WHAT NEEDS TO BE DONE
Reproduce the material with "extension" swapped for "add-on", leaving everything else unchanged.

EXCERPTED RECORDS
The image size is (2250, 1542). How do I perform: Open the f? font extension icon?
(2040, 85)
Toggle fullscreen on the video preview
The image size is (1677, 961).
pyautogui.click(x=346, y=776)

RESULT
The image size is (2250, 1542). How do I perform: Open the f? font add-on icon?
(2040, 85)
Toggle fullscreen on the video preview
The image size is (1677, 961).
pyautogui.click(x=346, y=776)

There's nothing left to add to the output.